**Data to use**
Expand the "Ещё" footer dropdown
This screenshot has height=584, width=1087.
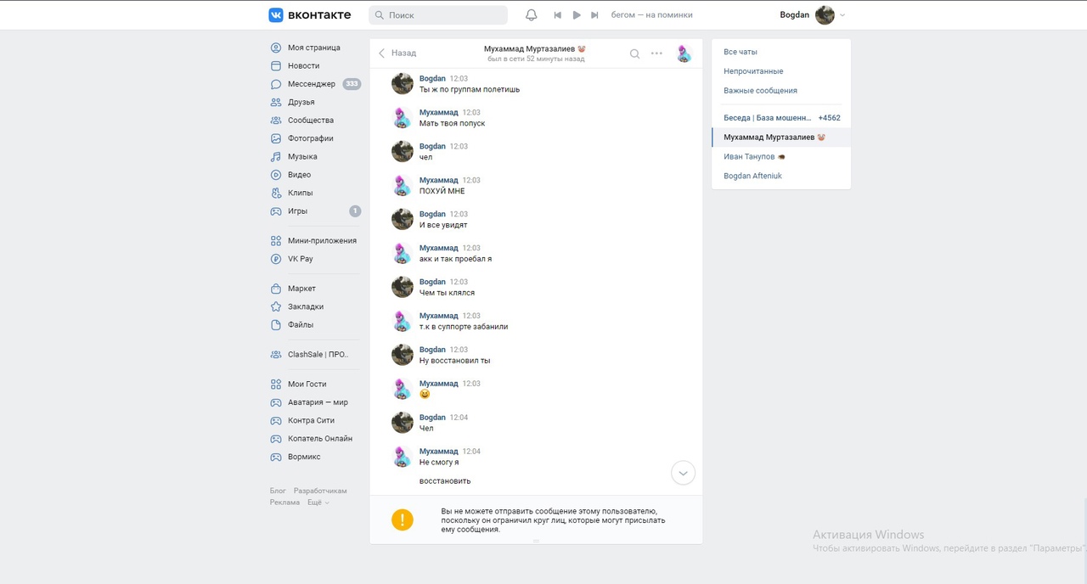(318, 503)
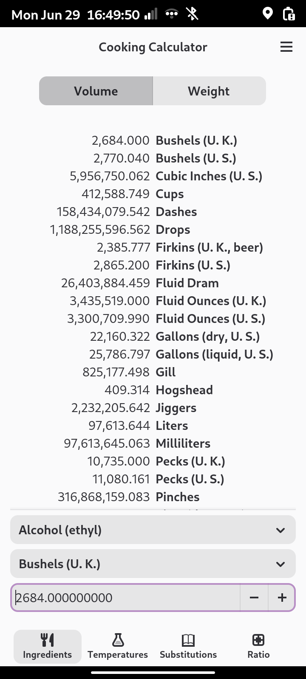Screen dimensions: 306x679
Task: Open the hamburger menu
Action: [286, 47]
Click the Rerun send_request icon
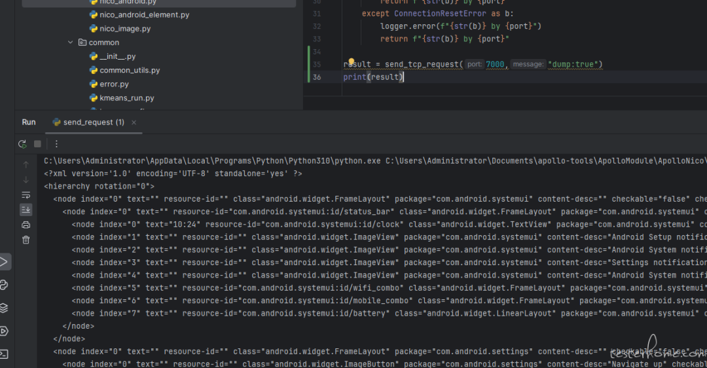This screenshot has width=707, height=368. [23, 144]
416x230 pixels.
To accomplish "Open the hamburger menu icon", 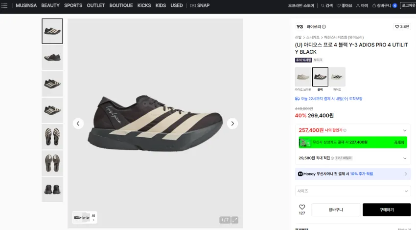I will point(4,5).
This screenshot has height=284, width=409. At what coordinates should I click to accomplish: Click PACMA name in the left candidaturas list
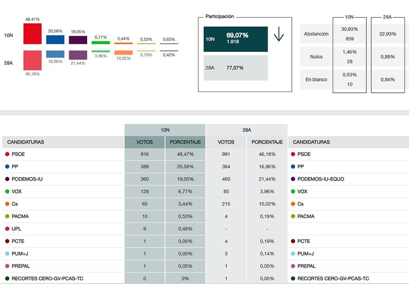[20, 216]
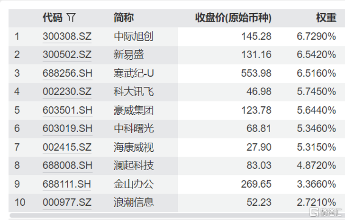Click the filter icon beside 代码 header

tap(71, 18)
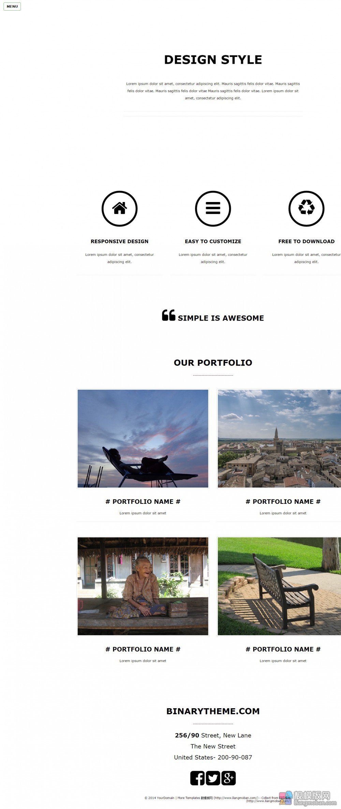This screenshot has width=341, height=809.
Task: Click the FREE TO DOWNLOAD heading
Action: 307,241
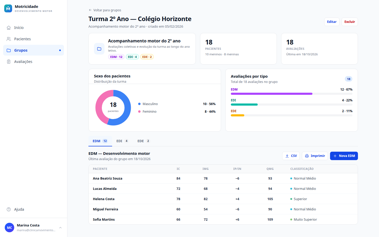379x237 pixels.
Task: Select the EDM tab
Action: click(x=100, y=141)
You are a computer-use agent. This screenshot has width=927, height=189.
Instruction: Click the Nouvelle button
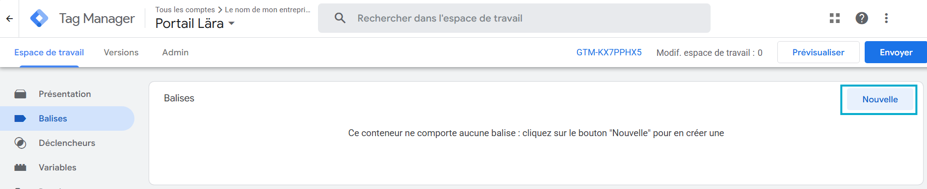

**Directions**
Take the records from their first line through the line containing "416x230 pixels." and please return exactly those lines, both ends included, minus the pictures.

**Response box**
Expand the "Ещё" footer dropdown
This screenshot has height=584, width=1087.
(318, 503)
Screen dimensions: 306x679
Task: Open the hamburger menu
Action: [286, 47]
Click the Rerun send_request icon
This screenshot has width=707, height=368. [23, 144]
416x230 pixels.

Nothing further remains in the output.